Assembly and Release of New Virions
After the replication and protein synthesis phases, the newly manufactured viral components begin to assemble into new virus particles. The nucleocapsids, which are complexes of the viral genome and associated proteins, accumulate within the host cell’s cytoplasm and are then transported toward the plasma membrane. The viral matrix protein VP40 is a key driver of this assembly.
The viral glycoprotein (GP) also migrates to the plasma membrane. At the budding sites on the cell membrane, the nucleocapsids, along with other viral proteins like VP40 and GP, gather. The new virion then buds off from the host cell, acquiring a lipid envelope derived from the host cell’s plasma membrane.
This release process leads to damage and death of the infected host cell, contributing to the pathology observed in Ebola virus disease.
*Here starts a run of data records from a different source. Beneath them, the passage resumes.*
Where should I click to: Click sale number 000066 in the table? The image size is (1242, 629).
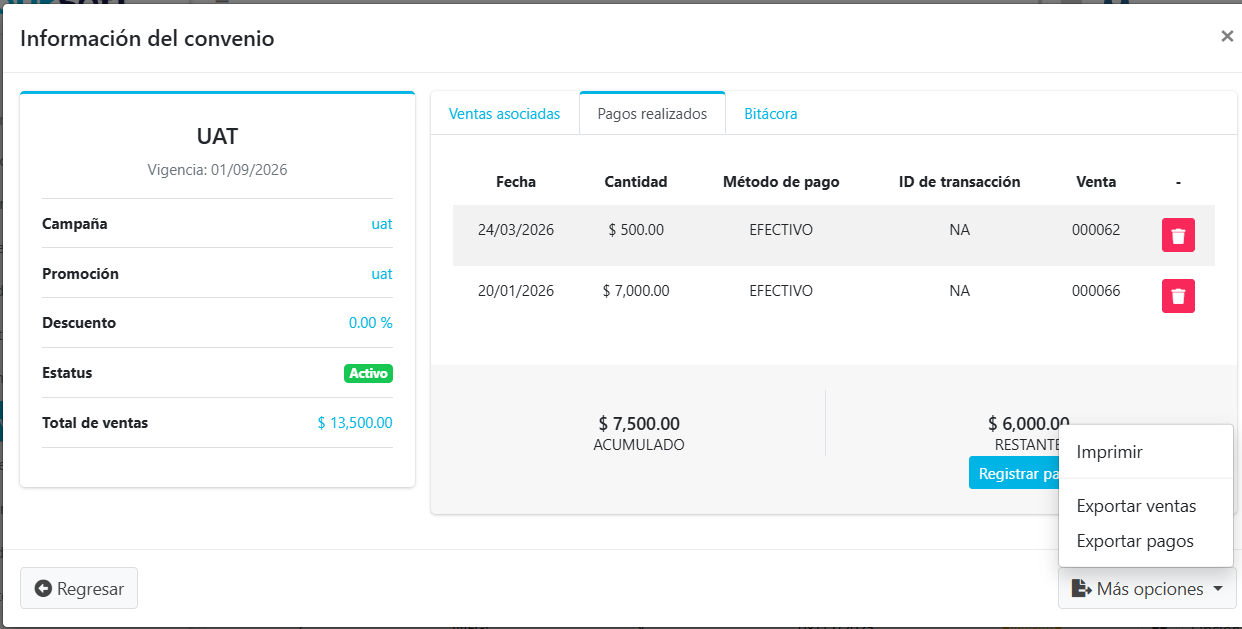click(x=1095, y=291)
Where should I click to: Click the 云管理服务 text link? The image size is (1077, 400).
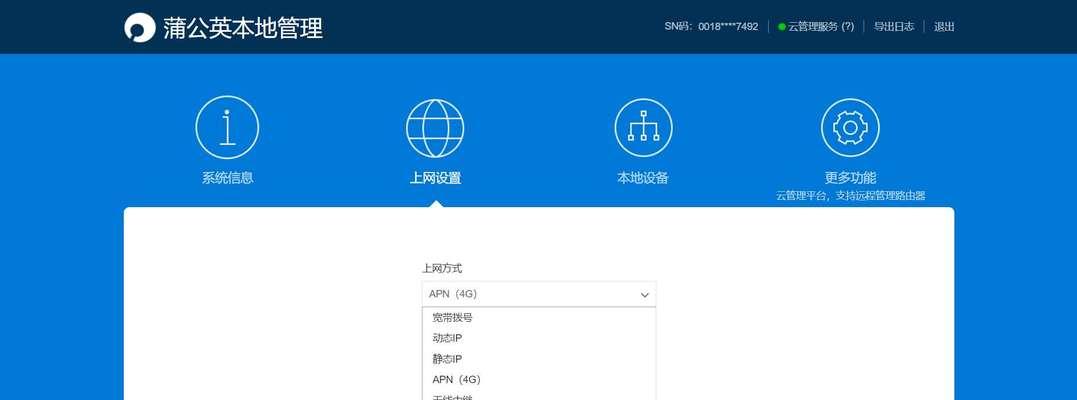(813, 27)
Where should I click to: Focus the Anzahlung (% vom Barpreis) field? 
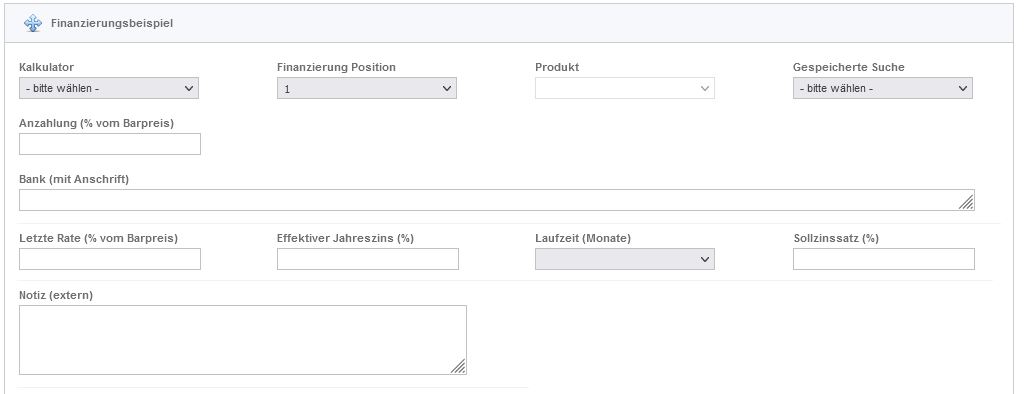click(x=109, y=144)
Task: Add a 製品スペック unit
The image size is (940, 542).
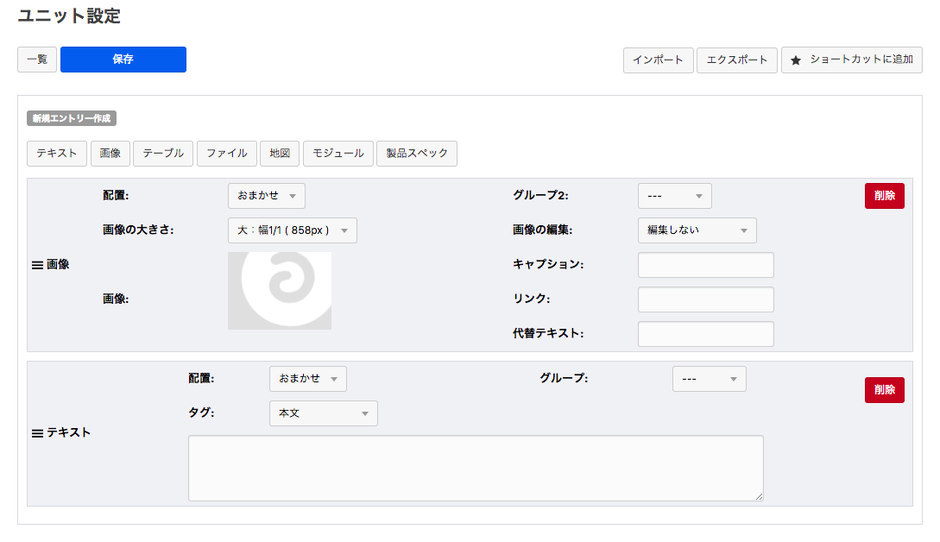Action: point(418,153)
Transmission Between Hosts
The life cycle of the Ebola virus extends beyond a single host cell to include its transmission between individuals and populations. Ebola virus is primarily transmitted through direct contact with the blood, secretions, organs, or other bodily fluids of infected people, whether they are alive or have died. This includes fluids such as vomit, feces, urine, breast milk, saliva, and semen. Even contaminated surfaces and materials can facilitate indirect transmission.
Transmission from a person with Ebola disease occurs when they begin to show symptoms, as the virus is not considered contagious before symptom onset. The virus can persist in certain bodily fluids, such as semen, for months after clinical recovery, posing a risk of sexual transmission. Burial ceremonies involving direct contact with the body of a person who died from Ebola disease have also been identified as a source of transmission.
Fruit bats are considered the natural reservoir for Ebola virus. Spillover events, where the virus transmits from animals to humans, can occur through contact with infected animals or their bodily fluids, such as through hunting or consumption of bushmeat. Once a spillover event occurs, the virus can then spread rapidly through human-to-human contact, leading to outbreaks.